begin

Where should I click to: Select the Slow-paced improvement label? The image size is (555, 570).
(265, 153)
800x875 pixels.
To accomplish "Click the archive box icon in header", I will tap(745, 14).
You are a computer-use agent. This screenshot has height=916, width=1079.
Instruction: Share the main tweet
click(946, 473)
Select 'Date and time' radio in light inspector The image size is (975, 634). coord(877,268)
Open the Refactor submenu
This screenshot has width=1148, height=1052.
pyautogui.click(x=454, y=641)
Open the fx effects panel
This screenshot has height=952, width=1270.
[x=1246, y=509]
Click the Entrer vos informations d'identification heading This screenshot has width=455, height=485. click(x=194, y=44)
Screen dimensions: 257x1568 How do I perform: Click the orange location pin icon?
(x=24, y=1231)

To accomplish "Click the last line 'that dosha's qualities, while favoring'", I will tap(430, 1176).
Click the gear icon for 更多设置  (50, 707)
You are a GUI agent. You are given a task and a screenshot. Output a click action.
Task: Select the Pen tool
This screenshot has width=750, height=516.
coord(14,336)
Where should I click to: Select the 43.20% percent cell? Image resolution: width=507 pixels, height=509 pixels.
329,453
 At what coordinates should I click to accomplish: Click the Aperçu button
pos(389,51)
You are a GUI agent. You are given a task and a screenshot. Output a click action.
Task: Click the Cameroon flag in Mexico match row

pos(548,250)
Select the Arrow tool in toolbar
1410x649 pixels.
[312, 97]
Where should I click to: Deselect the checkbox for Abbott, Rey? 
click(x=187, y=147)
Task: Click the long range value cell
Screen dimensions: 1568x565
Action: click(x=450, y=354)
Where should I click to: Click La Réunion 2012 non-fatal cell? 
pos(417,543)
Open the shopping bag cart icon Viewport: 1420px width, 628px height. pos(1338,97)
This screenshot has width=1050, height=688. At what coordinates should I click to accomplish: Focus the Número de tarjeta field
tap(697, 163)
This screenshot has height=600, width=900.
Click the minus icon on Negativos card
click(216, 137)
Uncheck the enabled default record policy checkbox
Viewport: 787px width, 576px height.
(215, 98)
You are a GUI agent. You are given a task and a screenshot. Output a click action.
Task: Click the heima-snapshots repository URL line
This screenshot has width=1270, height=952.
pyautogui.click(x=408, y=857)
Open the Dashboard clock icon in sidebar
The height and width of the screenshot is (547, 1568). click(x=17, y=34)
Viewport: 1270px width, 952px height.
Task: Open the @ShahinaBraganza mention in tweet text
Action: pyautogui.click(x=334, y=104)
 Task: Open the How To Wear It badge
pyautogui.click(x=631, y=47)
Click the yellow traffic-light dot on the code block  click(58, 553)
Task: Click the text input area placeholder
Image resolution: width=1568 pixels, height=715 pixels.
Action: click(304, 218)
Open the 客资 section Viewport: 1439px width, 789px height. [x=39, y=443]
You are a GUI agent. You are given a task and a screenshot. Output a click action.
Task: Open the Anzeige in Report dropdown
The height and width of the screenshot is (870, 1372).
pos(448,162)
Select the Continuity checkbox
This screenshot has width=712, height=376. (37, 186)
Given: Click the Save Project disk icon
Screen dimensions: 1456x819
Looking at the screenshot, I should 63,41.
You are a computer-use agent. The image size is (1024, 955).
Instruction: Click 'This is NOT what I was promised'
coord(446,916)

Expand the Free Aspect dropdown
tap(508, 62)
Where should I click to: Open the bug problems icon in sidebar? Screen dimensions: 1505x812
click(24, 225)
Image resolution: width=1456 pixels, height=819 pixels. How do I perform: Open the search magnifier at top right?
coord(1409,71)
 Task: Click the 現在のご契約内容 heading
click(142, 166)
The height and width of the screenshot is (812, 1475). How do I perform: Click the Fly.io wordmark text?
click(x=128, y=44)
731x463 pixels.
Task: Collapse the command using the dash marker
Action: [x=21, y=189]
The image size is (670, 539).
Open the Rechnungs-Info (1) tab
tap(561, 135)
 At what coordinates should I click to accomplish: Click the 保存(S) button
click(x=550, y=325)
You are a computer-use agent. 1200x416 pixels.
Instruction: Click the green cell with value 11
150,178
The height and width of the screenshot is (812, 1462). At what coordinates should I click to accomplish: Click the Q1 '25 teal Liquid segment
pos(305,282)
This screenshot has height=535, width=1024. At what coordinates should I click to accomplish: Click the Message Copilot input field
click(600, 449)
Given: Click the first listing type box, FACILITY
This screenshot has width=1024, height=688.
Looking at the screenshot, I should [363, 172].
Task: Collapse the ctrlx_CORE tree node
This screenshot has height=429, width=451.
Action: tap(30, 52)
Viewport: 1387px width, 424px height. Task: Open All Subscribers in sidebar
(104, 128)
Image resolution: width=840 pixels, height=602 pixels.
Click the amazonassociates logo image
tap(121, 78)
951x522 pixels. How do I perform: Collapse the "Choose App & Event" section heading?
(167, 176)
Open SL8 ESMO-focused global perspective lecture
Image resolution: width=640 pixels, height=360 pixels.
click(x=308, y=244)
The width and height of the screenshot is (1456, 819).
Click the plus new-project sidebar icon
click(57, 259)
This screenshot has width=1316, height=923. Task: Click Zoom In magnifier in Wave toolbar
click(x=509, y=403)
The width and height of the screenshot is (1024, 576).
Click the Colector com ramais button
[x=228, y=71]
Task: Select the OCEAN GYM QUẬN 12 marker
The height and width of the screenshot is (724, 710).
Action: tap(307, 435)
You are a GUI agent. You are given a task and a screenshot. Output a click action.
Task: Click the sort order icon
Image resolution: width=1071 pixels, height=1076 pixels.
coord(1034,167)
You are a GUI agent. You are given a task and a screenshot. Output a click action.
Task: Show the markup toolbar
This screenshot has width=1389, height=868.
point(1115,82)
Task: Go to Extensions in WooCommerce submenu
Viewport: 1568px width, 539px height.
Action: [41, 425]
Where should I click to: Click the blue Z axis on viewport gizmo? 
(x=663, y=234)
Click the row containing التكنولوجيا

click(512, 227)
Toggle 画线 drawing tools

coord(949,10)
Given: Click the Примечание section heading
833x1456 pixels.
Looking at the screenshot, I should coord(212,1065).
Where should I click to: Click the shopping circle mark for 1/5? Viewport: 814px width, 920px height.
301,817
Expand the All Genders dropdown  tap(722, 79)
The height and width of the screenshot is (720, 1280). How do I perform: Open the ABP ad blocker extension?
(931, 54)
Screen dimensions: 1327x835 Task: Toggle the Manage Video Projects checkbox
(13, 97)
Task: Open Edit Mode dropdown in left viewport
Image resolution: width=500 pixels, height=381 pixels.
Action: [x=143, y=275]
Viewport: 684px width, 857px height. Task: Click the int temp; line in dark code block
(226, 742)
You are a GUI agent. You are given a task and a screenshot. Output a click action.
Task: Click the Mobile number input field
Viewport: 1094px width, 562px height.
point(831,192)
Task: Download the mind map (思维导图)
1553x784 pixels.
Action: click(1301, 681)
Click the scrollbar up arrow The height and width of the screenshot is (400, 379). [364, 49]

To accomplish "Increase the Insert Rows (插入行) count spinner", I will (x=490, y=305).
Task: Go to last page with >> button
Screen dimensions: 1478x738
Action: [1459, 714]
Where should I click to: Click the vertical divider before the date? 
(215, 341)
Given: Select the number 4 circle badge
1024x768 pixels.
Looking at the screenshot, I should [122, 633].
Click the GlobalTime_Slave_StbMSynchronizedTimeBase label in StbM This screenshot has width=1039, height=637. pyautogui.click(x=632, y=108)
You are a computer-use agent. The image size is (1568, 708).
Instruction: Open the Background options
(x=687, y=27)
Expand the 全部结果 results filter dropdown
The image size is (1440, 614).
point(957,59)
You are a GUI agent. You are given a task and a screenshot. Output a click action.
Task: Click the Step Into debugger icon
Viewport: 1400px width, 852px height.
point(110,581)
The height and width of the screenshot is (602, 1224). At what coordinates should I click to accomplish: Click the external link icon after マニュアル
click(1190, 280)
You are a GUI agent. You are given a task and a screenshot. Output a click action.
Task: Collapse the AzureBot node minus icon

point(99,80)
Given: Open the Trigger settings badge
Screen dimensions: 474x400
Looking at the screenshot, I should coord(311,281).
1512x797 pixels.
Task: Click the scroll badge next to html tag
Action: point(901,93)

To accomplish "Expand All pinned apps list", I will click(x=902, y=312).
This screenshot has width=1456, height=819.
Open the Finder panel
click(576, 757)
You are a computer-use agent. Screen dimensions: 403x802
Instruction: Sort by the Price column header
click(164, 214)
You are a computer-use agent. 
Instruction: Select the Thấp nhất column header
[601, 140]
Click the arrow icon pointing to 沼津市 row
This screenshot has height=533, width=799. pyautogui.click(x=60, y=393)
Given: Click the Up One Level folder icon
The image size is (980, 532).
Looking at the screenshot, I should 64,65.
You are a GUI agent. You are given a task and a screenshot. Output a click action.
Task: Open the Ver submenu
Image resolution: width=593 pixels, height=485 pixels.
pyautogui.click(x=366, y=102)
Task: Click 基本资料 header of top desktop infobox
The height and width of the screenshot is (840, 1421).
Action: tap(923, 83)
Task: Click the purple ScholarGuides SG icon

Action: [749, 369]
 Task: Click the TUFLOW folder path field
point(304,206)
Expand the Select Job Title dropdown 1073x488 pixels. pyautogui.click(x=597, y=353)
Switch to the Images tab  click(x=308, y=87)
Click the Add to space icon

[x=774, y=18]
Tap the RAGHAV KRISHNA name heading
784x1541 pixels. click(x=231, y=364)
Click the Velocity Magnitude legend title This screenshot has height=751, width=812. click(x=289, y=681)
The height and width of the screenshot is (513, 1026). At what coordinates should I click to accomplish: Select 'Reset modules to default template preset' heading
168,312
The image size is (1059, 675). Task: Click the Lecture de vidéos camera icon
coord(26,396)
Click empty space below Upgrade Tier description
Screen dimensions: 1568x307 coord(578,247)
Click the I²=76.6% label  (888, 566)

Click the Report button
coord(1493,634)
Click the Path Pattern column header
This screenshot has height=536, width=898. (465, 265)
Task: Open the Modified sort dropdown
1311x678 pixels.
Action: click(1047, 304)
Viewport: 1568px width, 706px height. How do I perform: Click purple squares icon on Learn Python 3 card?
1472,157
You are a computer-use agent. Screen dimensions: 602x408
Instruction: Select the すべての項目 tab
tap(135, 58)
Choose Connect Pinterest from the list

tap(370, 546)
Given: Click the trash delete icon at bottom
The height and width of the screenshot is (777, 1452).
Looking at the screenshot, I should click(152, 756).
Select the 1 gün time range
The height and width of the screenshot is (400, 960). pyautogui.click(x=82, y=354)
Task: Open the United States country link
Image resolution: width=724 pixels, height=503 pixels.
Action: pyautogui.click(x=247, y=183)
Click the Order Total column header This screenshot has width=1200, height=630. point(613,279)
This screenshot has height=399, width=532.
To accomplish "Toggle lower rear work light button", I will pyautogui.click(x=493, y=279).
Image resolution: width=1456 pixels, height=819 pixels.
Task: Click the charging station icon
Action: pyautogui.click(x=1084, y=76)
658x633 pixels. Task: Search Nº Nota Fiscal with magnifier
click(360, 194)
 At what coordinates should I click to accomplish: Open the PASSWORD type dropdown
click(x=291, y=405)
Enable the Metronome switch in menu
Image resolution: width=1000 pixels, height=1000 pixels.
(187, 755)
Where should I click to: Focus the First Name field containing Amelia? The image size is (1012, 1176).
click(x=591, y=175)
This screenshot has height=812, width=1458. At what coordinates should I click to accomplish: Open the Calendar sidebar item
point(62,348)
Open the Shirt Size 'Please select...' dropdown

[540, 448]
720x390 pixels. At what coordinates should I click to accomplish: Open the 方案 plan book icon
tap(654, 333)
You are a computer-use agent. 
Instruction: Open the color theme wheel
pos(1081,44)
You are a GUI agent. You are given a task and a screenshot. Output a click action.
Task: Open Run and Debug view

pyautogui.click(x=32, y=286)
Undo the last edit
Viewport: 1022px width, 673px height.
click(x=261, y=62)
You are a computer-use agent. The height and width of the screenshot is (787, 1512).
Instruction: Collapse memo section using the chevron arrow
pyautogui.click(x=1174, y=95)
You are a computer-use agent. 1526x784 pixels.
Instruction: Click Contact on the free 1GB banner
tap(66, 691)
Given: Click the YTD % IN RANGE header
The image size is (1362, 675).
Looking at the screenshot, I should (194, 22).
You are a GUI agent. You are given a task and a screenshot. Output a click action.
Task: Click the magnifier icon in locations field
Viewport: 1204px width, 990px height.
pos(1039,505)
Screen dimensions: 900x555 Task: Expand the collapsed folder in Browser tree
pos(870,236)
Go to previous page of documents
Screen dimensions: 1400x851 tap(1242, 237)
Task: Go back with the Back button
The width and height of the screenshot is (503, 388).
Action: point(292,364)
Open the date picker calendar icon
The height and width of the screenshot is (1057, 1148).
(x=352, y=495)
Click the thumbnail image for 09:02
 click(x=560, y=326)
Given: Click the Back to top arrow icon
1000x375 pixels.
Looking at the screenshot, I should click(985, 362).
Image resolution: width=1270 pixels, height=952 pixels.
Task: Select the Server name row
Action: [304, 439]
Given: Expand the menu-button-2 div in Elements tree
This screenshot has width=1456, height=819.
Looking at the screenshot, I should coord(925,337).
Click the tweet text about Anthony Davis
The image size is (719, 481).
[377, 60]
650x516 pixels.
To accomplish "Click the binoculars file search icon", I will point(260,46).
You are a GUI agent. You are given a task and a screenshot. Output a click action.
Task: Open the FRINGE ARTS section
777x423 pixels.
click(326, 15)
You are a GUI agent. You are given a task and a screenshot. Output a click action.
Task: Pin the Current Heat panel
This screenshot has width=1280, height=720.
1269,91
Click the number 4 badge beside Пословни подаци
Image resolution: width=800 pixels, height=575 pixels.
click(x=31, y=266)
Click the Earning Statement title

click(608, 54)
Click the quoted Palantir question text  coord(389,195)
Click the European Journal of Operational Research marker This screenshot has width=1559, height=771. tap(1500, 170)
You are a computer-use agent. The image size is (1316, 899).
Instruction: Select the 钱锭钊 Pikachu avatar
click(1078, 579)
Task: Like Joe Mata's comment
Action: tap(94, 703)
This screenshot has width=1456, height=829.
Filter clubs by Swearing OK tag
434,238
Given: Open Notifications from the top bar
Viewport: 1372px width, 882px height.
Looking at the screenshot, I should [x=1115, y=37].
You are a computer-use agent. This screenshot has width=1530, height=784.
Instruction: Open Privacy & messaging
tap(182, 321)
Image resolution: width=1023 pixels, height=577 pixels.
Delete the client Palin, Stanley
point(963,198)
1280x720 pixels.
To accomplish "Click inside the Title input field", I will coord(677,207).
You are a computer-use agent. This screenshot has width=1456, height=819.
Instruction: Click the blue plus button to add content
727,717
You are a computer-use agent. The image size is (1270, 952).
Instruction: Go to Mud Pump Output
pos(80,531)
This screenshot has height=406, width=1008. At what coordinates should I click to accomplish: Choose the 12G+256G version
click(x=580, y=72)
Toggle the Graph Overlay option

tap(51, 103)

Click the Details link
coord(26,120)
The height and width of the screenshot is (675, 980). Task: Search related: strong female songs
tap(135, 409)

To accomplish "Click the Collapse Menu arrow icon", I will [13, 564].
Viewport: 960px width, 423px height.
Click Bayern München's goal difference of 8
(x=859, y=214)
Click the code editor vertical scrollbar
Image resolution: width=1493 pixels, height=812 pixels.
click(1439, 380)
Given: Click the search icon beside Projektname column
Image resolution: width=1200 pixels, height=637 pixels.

end

* **Objective**
Please copy out the stretch of the data above from the line containing "Where should I click to: Deselect" through the line containing "Open the shopping", both included, with every line unchanged.

* **Task output**
Where should I click to: Deselect the checkbox for Abbott, Rey? 
click(x=187, y=147)
Task: Click the long range value cell
Screen dimensions: 1568x565
Action: click(x=450, y=354)
Where should I click to: Click La Réunion 2012 non-fatal cell? 
pos(417,543)
Open the shopping bag cart icon Viewport: 1420px width, 628px height. pos(1338,97)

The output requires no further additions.